But this I could not permit, so I, too, made a speech to them, saying:

"Yet must I put in my claim against Mr. Haller. Mistress Bampfyld is, indeed, his cousin, but to me she is more--she is my promised wife. Therefore, no matter who heads this party, I alone must go as the chief seeker after her. I would have saved her with my life last night had it been granted me to do so; I must claim the right to rescue her now, or to die in attempting it."

"Your promised wife!" poor Gregory said, looking mournfully at me. "Oh, Joice! Oh, Joice!"

But he alone was the one who did not heartily receive my statement, all the others shouting lustily "for the future Lady St. Amande," and saying that none was so worthy of such an honour as she.
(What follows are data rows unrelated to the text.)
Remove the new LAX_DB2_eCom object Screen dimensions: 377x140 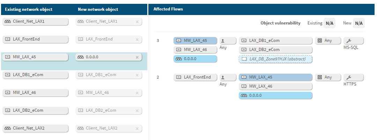pyautogui.click(x=137, y=111)
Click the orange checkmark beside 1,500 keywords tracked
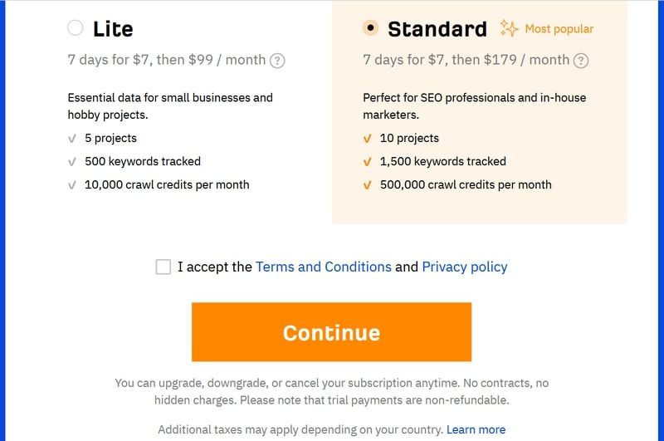The width and height of the screenshot is (664, 441). click(x=367, y=162)
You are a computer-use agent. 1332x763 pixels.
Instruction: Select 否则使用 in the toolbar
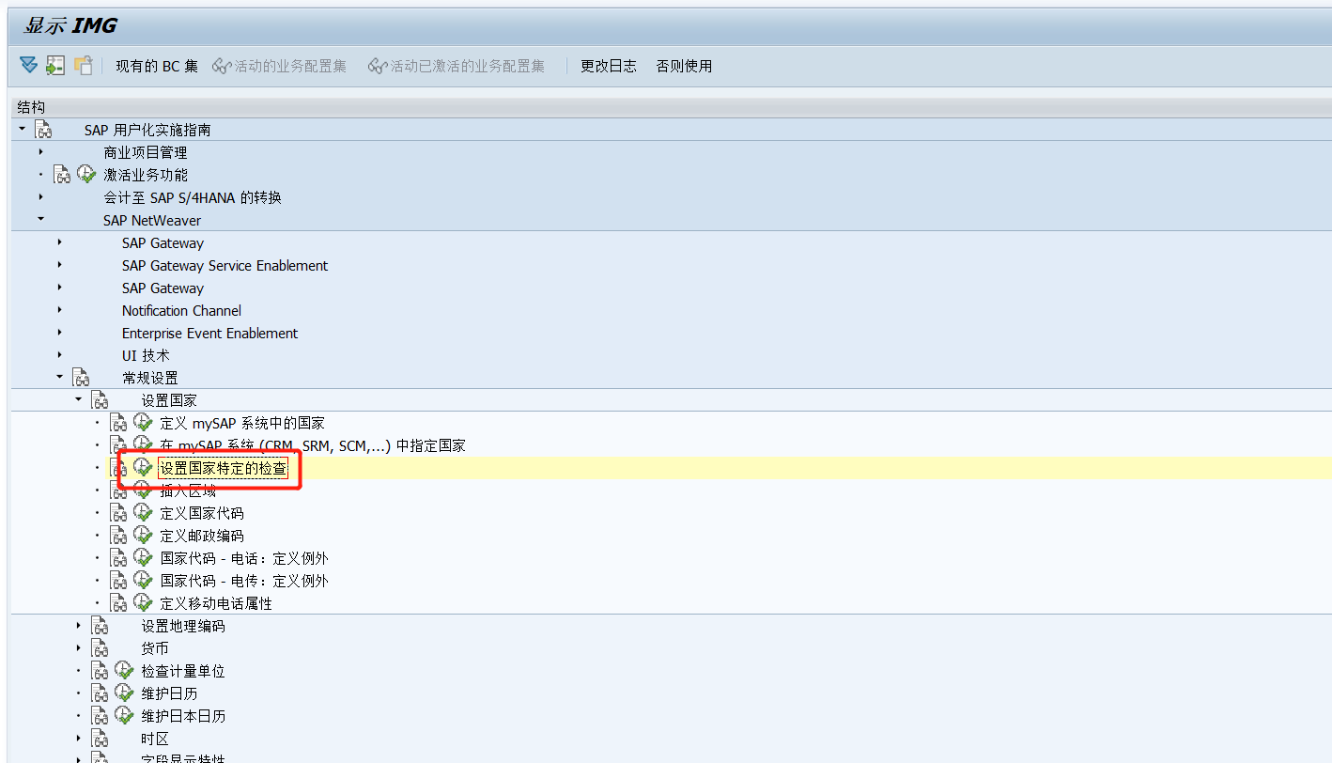684,66
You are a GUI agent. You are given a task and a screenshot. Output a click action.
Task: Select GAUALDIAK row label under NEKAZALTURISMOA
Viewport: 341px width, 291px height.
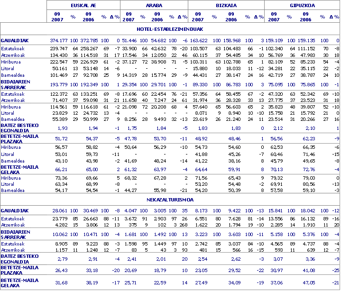pyautogui.click(x=15, y=210)
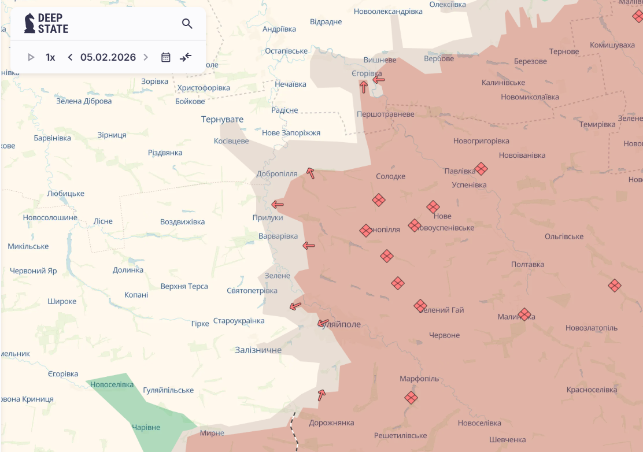Go to previous date with left chevron
This screenshot has width=643, height=452.
pos(70,57)
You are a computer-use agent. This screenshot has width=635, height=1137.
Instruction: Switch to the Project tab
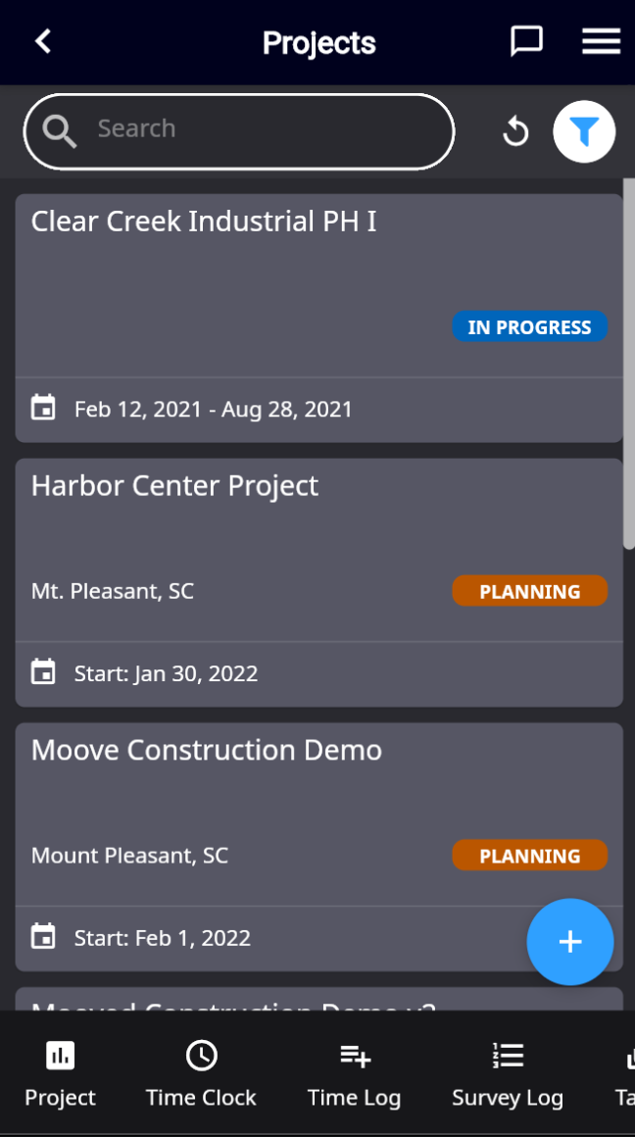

"Nay," I said, "nay. 'Tis she who honours me by giving me her love, and therefore must I be the first to risk my life for her."

So it was agreed that we should set forth at once on the trail, there being many skilful trappers and hunters in the party who could take it up as easily as an Indian himself, while, for commander, there should be no one, each doing his best with the knowledge he possessed of the savages' habits. Of this knowledge I myself had none, yet was I recognised as the one most to be considered because I was the affianced husband of Joice, the "Virginian Rose," as I had heard her called ere now.

It needs not that I should set down aught that befel us on the expedition; I know now that my love has written a description of the journey she made. Nor is it necessary that I tell all that O'Rourke narrated to us of the arrival of Roderick St. Amande on the scene of slaughter after I was struck senseless, for that, too, you know. But, as he informed us of all that had transpired at that time, and as he told us that, had not it been for this execrable villain, there could be little doubt that Pomfret and all the countryside round would have been left as secure from attack by the Indians as it had been hitherto left for many years, the rage of all in our party was supreme and terrible.

"I hope," said one of the Pringles, uncle to the young man now a prisoner, as I learnt, "I hope that, if the gigantic chief you speak of is going to wreak his vengeance on the scoundrel, I may be in some way witness of it."

"And I! And I!" exclaimed several others. "If we could see that, or if they would but deliver him back into our hands, we would almost forgive them all that they have done for our houses and families."

Travelling quickly, urging the poor beasts that they lent us onwards as much as possible, walking by their sides to relieve them, and carrying sometimes the saddles ourselves so that they might have greater ease, we reached the spur of hills to which the trail had led us on the morning of the third day after the raid on Pomfret. Thus, as we knew afterwards, by not sleeping at night, or by sleeping only for an hour or so at a time, we had arrived at the very period when the exposure of Roderick St. Amande took place.